INFORMATION SUPPLIED:
*** Block opens ***

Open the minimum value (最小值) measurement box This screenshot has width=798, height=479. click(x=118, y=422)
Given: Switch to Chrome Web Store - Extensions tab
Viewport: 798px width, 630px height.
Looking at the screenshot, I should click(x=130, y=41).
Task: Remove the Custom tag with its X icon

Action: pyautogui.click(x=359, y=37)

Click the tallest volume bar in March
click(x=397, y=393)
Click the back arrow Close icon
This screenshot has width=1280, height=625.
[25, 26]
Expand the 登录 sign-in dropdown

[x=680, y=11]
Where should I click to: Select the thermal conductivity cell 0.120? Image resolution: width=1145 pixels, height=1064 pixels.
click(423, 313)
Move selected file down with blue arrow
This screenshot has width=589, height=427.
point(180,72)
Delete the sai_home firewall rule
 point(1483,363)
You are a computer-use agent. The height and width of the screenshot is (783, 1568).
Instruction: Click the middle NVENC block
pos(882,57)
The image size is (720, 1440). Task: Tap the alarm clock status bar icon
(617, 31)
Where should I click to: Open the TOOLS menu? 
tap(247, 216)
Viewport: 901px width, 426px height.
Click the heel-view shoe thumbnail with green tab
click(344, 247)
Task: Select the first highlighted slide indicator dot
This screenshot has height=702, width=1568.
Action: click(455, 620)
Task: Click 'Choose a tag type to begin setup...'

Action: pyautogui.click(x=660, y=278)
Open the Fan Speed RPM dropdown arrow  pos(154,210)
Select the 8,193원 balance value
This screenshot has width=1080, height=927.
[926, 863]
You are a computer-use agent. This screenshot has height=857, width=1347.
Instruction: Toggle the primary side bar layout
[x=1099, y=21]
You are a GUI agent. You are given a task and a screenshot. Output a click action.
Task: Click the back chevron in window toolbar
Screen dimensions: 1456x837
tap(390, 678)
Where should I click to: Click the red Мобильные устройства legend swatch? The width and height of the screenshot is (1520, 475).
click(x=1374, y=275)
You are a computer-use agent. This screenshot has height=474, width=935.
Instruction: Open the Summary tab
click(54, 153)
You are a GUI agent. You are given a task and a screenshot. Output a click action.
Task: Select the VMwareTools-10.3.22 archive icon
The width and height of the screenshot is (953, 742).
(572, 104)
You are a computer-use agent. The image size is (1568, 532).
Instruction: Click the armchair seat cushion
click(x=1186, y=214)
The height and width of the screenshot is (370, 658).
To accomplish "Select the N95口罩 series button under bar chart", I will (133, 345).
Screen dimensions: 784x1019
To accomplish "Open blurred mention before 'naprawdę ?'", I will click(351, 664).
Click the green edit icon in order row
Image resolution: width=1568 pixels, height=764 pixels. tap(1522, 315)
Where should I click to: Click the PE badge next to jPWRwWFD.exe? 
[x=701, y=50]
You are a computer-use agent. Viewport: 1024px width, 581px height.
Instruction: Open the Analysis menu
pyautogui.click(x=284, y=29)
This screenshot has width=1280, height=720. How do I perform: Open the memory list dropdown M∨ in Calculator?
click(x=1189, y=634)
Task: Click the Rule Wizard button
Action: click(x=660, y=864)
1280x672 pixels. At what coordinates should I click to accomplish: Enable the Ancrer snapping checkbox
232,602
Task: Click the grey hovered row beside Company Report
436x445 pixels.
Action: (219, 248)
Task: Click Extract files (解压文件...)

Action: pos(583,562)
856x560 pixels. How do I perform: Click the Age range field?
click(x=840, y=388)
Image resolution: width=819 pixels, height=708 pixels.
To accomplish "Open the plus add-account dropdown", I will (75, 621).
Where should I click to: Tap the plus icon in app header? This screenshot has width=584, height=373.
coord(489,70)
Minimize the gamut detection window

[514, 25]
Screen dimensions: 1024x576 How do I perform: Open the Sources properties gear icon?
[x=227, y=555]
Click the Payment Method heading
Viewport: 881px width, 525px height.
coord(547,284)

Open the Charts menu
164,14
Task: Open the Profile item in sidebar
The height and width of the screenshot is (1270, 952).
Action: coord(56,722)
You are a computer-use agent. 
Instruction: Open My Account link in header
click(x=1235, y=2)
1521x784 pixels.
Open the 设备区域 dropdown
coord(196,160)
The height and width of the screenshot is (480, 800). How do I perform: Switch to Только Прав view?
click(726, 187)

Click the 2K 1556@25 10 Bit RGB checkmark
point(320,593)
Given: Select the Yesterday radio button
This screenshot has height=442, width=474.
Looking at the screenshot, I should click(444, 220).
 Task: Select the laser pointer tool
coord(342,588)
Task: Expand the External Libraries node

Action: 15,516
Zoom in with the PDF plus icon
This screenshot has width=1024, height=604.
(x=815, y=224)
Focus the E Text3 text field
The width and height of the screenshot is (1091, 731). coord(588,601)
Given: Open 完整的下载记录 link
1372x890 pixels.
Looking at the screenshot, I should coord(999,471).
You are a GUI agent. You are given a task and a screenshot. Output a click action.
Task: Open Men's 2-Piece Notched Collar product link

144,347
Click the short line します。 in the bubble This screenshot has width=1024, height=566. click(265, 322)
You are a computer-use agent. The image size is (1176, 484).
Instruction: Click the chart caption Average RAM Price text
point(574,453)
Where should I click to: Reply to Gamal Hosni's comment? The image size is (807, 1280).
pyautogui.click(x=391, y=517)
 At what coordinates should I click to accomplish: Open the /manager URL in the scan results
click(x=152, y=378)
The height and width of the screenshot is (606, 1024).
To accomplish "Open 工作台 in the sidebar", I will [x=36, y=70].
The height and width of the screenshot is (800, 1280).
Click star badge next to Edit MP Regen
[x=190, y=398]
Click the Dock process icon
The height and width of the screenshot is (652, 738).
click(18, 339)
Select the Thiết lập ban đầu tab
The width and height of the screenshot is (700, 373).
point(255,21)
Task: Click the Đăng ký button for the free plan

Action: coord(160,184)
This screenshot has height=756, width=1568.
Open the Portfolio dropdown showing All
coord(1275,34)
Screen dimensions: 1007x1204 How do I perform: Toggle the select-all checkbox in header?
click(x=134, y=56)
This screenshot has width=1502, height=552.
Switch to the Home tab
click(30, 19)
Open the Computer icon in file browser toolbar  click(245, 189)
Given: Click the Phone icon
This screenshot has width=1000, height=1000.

*** Block closes ***

EXERCISE INSTRUCTIONS:
Go through the listing and copy each line with the string "sidebar".

EXERCISE RESPONSE:
Task: Open the Profile item in sidebar
To accomplish "Open 工作台 in the sidebar", I will [x=36, y=70].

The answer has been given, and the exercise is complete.